- _SET PROBLEM 1_
In the Daiwa Saltiga Ballistic thread, condense the paragraph that begins "I've thrown down to 5 and a little chunk" into a short bulleted list that keeps its main facts.
- _SET PROBLEM 2_
Write the next reply in the Daiwa Saltiga Ballistic thread, following on from its final post.

- _PASSAGE GIVEN_
****************************************

# Daiwa Saltiga Ballistic



## Newsjeff (Jul 22, 2004)

Spiderhitch was nice enough to let me throw his Daiwa Saltiga Ballistic rod today on da field. 

This was the first time I got the chace to throw that rod. 

I only casted it once. 

And hit 140 yards with a Hatteras cast.

Not bad for the first time.

With a little more practice, I know I could have reached 150+ yards.

Very nice indeed.

Thanks, Mike.


----------



## 4nbait (Jan 15, 2007)

*Saltiga Ballistic*

I have heard nothing but good things about the Ballistic. the 35-405 Ballistic is on my short list of "I've gotta get one" rods. What is the sweet spot weight for that rod anyway? It says 4-12 oz....darn wide rating!


----------



## Newsjeff (Jul 22, 2004)

I wouldn't have believed it, but I think it's a purdy accurate rating.

I reached 140 with 5oz. 

Spiderhitch says he casted 12oz - and tried to break it - and the rod handled it well. He said he never could get one to break, and that guy can cast.  

Yes, he has more than one of em.


----------



## SINNER (Jun 17, 2006)

I've thrown down to 5 and a little chunk with mine. It responds well with that weight and handles 8 and the head of a large bunker comfortably too. I haven't tried a 10 on it as I have a Lami150 cut down for that payload. It loads differently than most every rod I've used. It may throw 4 but I'm pretty sure you couldn't load it well at all with much less than 5.


----------



## rndhededflip (Apr 19, 2006)

this rod is pretty comfortable at almost any weight that it is rated for... i have seen Spyderhitch throw this rod with an 8 ounce sinker and about 4 pounds of sea grass stuck to it and MY GOD it handled that pretty well with no problem of course distance was not very far cause.. damn come on... its sea grass... but he threw it though... excellent rod... and yes jeff... he does have more than one of these... damn guy... lucky.... i casted this myself.. and yes.... pretty amazing comfort and distance with this rod...

****************************************

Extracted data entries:
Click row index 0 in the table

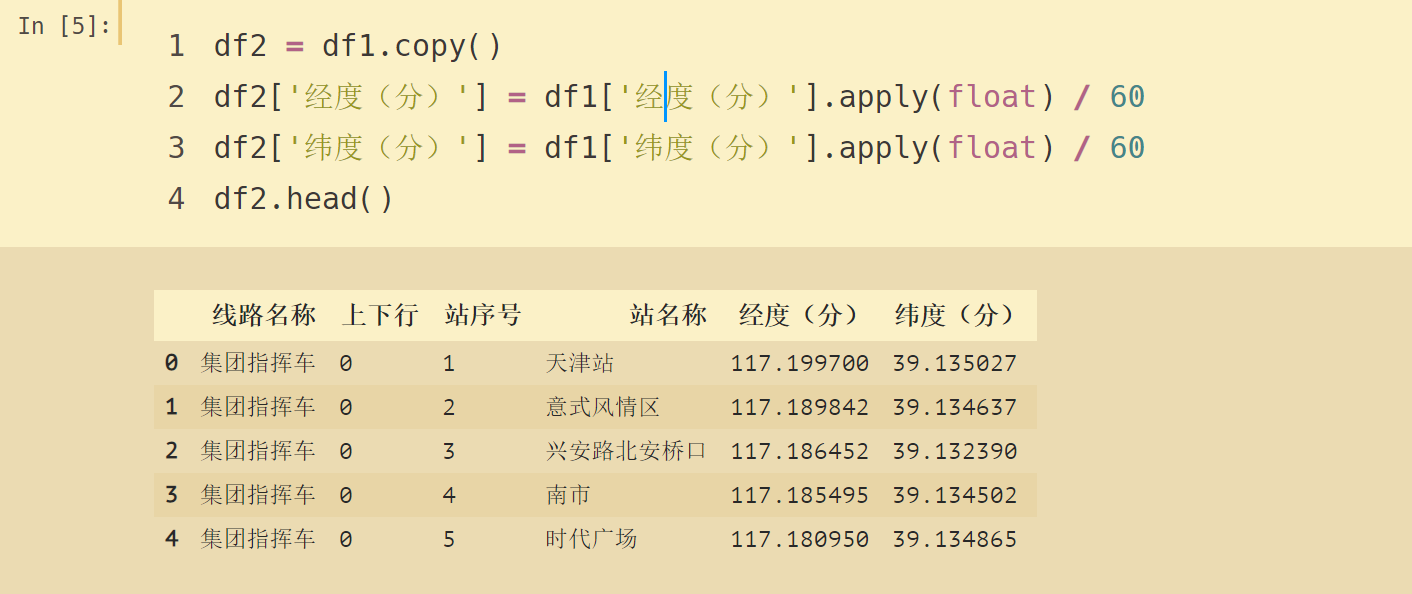pyautogui.click(x=170, y=362)
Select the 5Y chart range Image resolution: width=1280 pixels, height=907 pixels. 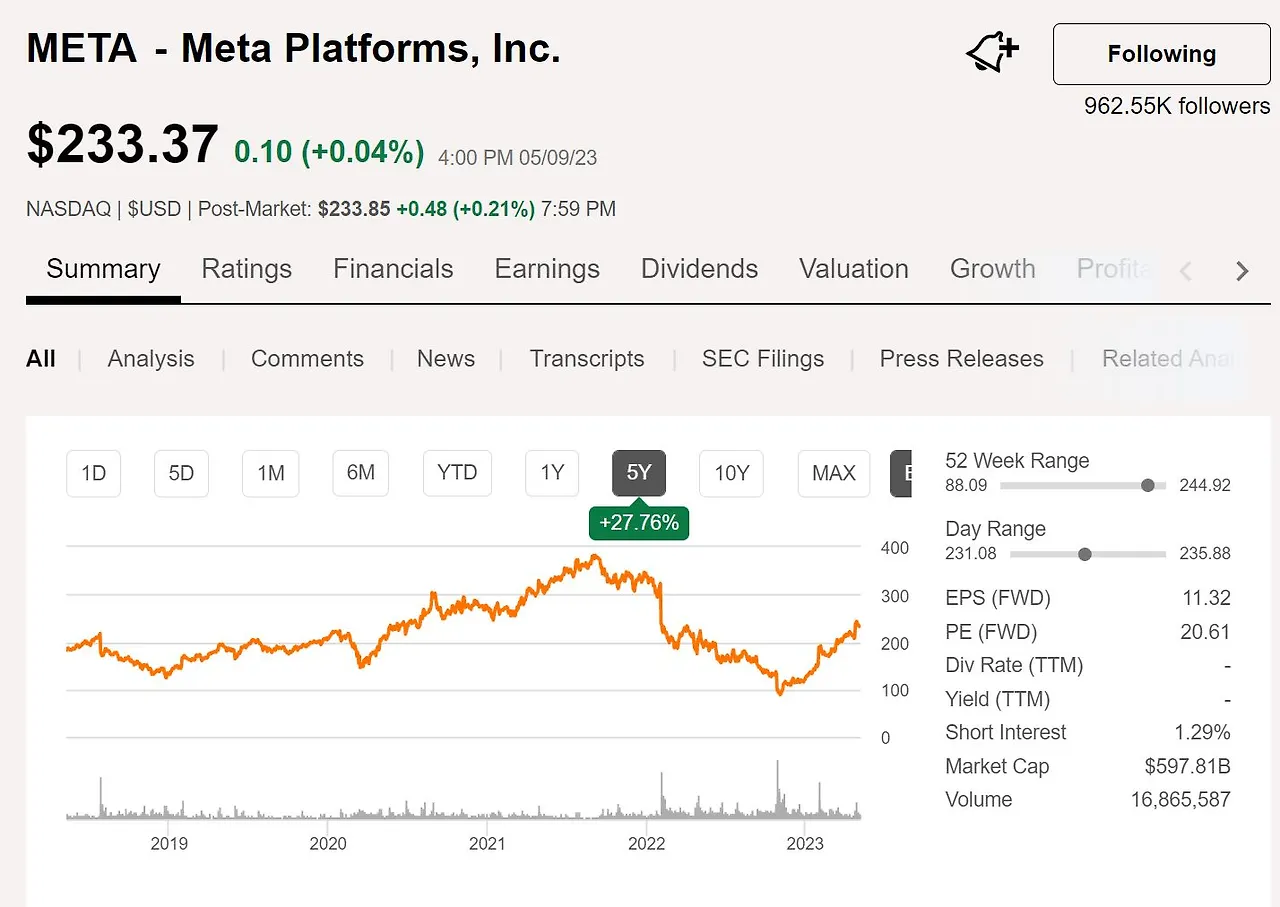(639, 473)
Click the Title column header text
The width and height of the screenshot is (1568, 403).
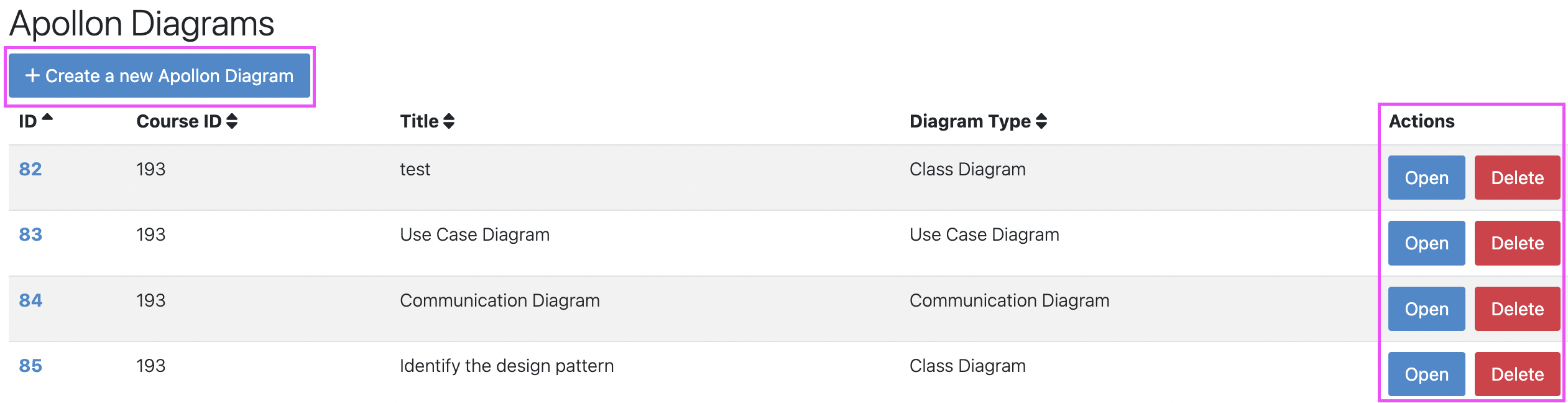pyautogui.click(x=419, y=121)
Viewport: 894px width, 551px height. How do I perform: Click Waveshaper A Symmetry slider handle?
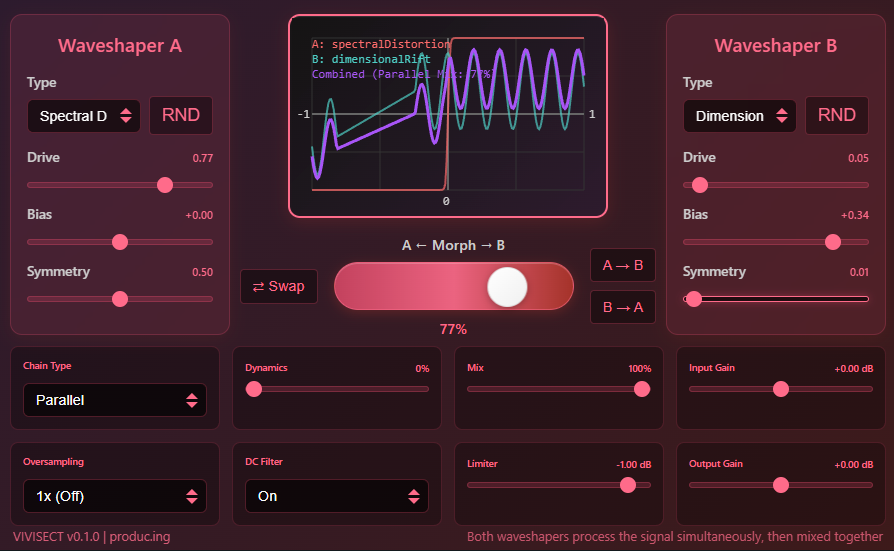point(120,299)
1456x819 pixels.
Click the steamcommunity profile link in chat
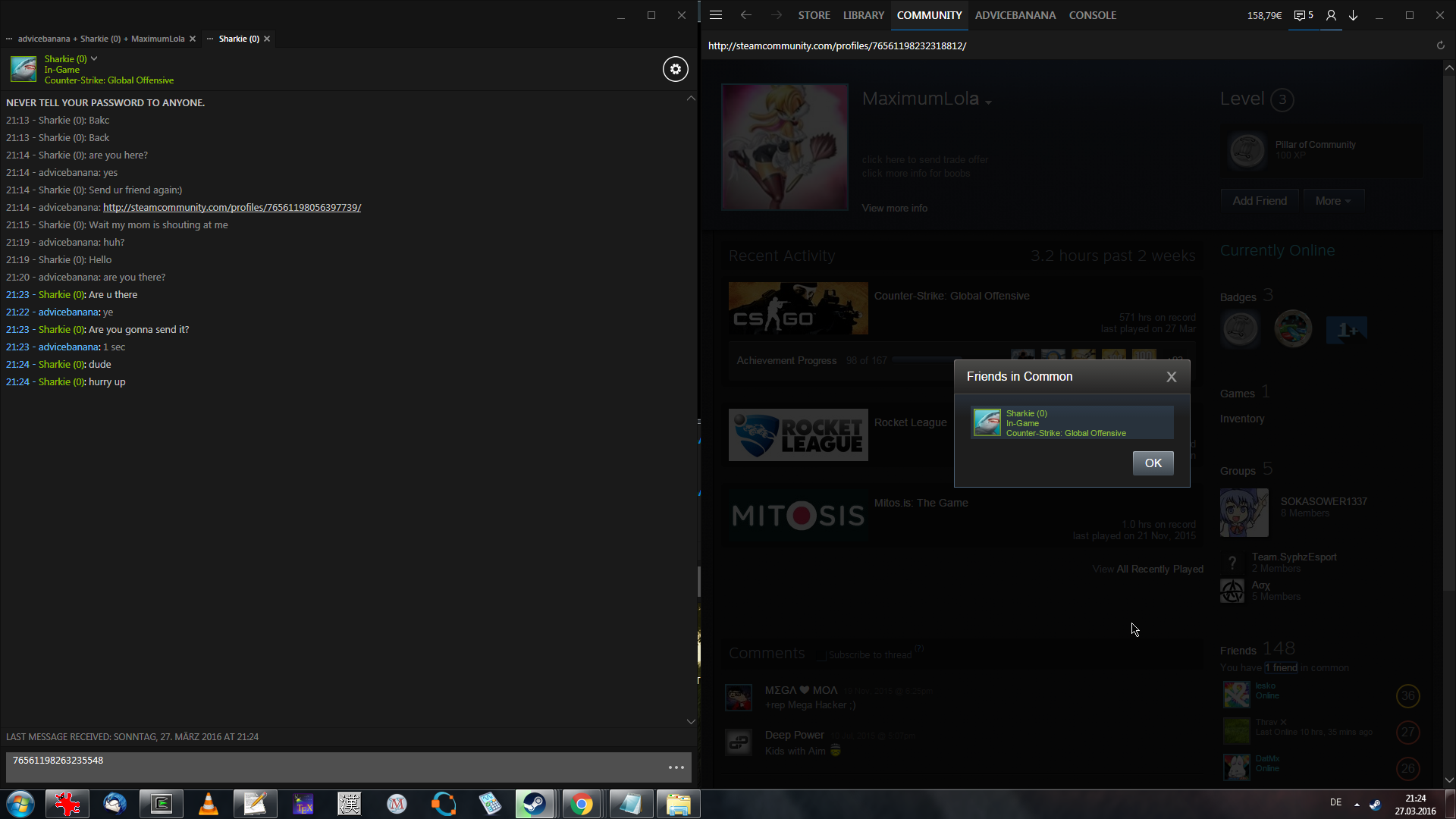[x=231, y=207]
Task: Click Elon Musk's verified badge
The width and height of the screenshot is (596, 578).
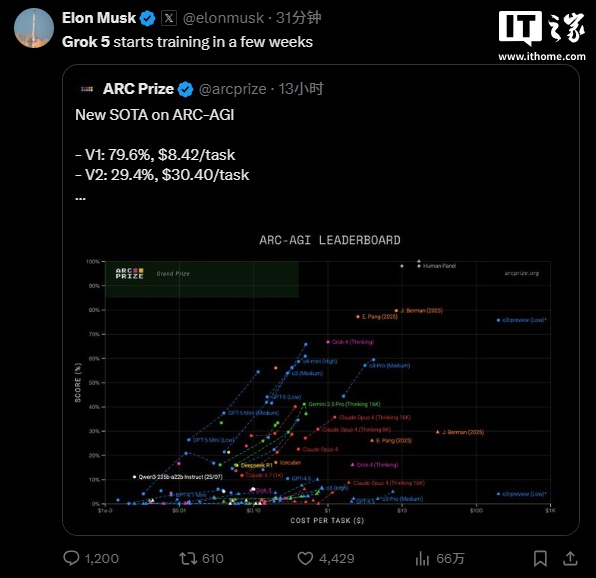Action: [147, 18]
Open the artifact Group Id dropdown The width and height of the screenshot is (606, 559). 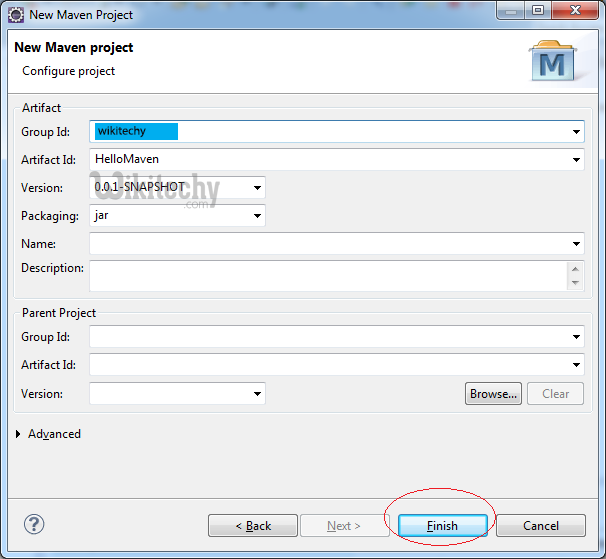(577, 131)
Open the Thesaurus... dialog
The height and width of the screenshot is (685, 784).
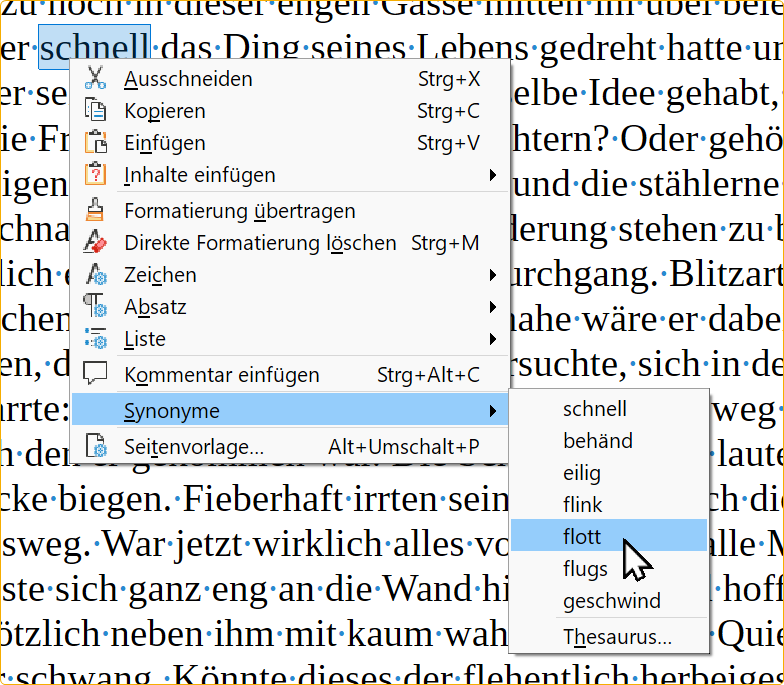[617, 637]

****************************************

- _TASK ANSWER 1_
- The rod responds well with 5 oz plus a little chunk.
- It handles 8 oz plus the head of a large bunker comfortably.
- It has not been tried with 10 oz, because a cut-down Lami150 is used for that payload.
- It loads differently than almost every other rod the poster has used.
- It may throw 4 oz, but it likely can't be loaded well with much less than 5 oz.

- _TASK ANSWER 2_
----------



## 4nbait (Jan 15, 2007)

All that range and I think the Fuji Lowrider guides that come on the Ballistic are suppose to be designed for both conventional and spinning reels. WOW!


----------



## ASK4Fish (May 4, 2005)

4nbait said:


> All that range and I think the Fuji Lowrider guides that come on the Ballistic are suppose to be designed for both conventional and spinning reels. WOW!


well mikes are built from blanks and i'm pretty sure he got rid of the lowriders...


----------



## Guest (Apr 11, 2007)

My SA-BS 33-405G arrived today. Pretty nice rod. Much different than my Tica's and Tsunami's. 

This accommodates both spinning and conventional casting reels. The first guide sure is smaller than a typical spinning guide and looks more fitting to that of a casting reel. I assume they accomodate both because the guide is further from the reel than a typical spinning setup? Am I correct in assuming this?

Newsjeff,

When you threw 140 yards, what model were you using?


----------



## Newsjeff (Jul 22, 2004)

It was Mike's custom wrapped rod. The heavy model. 

With a pimped out 525mag kobby. 

Nice setup.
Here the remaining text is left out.